Nuovi italiani
Legge e paure

In Italia vivono almeno 800 mila studenti sotto i 18 anni (25 mila nella Bergamasca) che parlano italiano, hanno amici italiani, hanno appreso gusti e abitudini italiane. C’è addirittura chi parla con le inflessioni dialettali del luogo di residenza. Eppure restano stranieri. La legge in vigore che regola la concessione della cittadinanza è del febbraio del 1992 e si basa sul principio dello «ius sanguinis» (diritto di sangue), prevedendo tre modalità di acquisizione: per naturalizzazione, per matrimonio e per nascita (se si ha almeno un genitore italiano, da cui il «sanguinis»). Nel primo caso la cittadinanza può essere concessa dopo dieci anni di residenza ininterrotta sul territorio nazionale; nel secondo a uno straniero che sposa un cittadino italiano dopo una residenza di due anni dal matrimonio.

È invece cittadino per nascita chi è nato da padre o madre cittadini italiani. Se i genitori stranieri sono diventati cittadini italiani, anche il figlio minore convivente lo diventa. In base al principio dello «ius sanguinis», però, se il minore è nato in Italia ma i genitori non sono cittadini italiani, può diventare italiano solo dopo aver compiuto 18 anni e se fino a quel momento ha risieduto in Italia «legalmente e ininterrottamente», pur essendo nato in Italia e vissuto qui dal giorno della nascita.

Nella scorsa legislatura il Pd aveva portato avanti un progetto di legge di riforma per introdurre lo «ius culturae»: possono chiedere la cittadinanza i minori stranieri nati in Italia o arrivati entro i 12 anni e che hanno frequentato le scuole italiane per almeno cinque anni e superato almeno un ciclo scolastico (cioè le scuole elementari o medie), poi accantonata in dirittura d’arrivo dal governo Gentiloni per le imminenti elezioni del 4 marzo 2018. Secondo un sondaggio Ipsos dello scorso marzo il 45% degli italiani è a favore della riforma (ma con almeno un genitore in possesso di permesso di soggiorno permanente), il 49% contrario.

Domani alla Commissione affari costituzionali della Camera riprenderà l’iter della riforma. Ci sono diverse proposte, ma quella sulla quale sembra possibile un incontro tra 5 Stelle e Pd è lo ius culturae. Anche se le posizioni sono sfilacciate: il capo politico del M5S Luigi Di Maio è contrario ma anche fra i dem c’è chi frena. Le motivazioni sono timide e deboli («non è il momento», «ci sono altre priorità») e sembrano più preoccupate del consenso elettorale in vista del voto regionale in Umbria del 27 ottobre prossimo.

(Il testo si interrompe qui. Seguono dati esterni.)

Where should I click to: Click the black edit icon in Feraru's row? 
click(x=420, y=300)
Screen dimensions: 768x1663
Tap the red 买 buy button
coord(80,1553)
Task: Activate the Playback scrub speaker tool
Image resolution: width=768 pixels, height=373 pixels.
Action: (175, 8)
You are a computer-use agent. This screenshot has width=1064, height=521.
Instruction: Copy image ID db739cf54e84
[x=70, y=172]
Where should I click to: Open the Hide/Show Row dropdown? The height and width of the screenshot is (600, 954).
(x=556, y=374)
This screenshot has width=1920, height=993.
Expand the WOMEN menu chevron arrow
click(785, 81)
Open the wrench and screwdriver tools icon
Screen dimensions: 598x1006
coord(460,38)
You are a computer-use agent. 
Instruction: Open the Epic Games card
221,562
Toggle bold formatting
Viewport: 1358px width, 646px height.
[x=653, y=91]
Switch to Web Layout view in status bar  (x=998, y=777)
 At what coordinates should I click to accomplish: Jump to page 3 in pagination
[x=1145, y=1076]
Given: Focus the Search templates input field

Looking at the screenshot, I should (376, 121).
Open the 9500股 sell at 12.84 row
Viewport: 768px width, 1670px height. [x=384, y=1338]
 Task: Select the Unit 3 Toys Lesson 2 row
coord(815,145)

Lega e Fratelli d’Italia sono sulle barricate e annunciano proteste in piazza. L’ex ministro Matteo Salvini, con il solito stile da fine statista, ha detto che «lo ius soli è insulto per gli immigrati per bene. Quando dico “prima gli italiani”, lo dico anche per quegli immigrati che sono arrivati anni fa regolarmente. La cittadinanza va conquistata. A 18 anni hai la maturità per scegliere. Perché la vogliono dare prima? Perché così restano qua genitori, nonni, zii. Ma io di criminali ne ho piene le p…». I ragazzi che accederebbero alla cittadinanza però sono proprio i figli di quegli immigrati per bene e non si capisce perché la nuova legge (che non sarebbe lo ius soli puro) dovrebbe insultarli. Né c’è un nesso fra concessione della cittadinanza e permanenza di nonni e zii. L’accusa di essere criminali poi è tanto grave quanto generica. In realtà la cittadinanza è uno strumento d’integrazione, per giovani che hanno perso legami con l’identità culturale e sociale dei genitori e non si sentono ancora del tutto inseriti nella nuova comunità. La scuola è un grande laboratorio: gli insegnanti, pur fra tante fatiche, operano ogni giorno per favorire l’integrazione. È un’istituzione più avanti della politica. Come lo è il Csi (Centro sportivo italiano), una grande organizzazione di volontariato, una scuola di sport e di senso civico, che tessera i minori immigrati come italiani, per non discriminarli. Perché temere questi ragazzi, possibili nuovi italiani?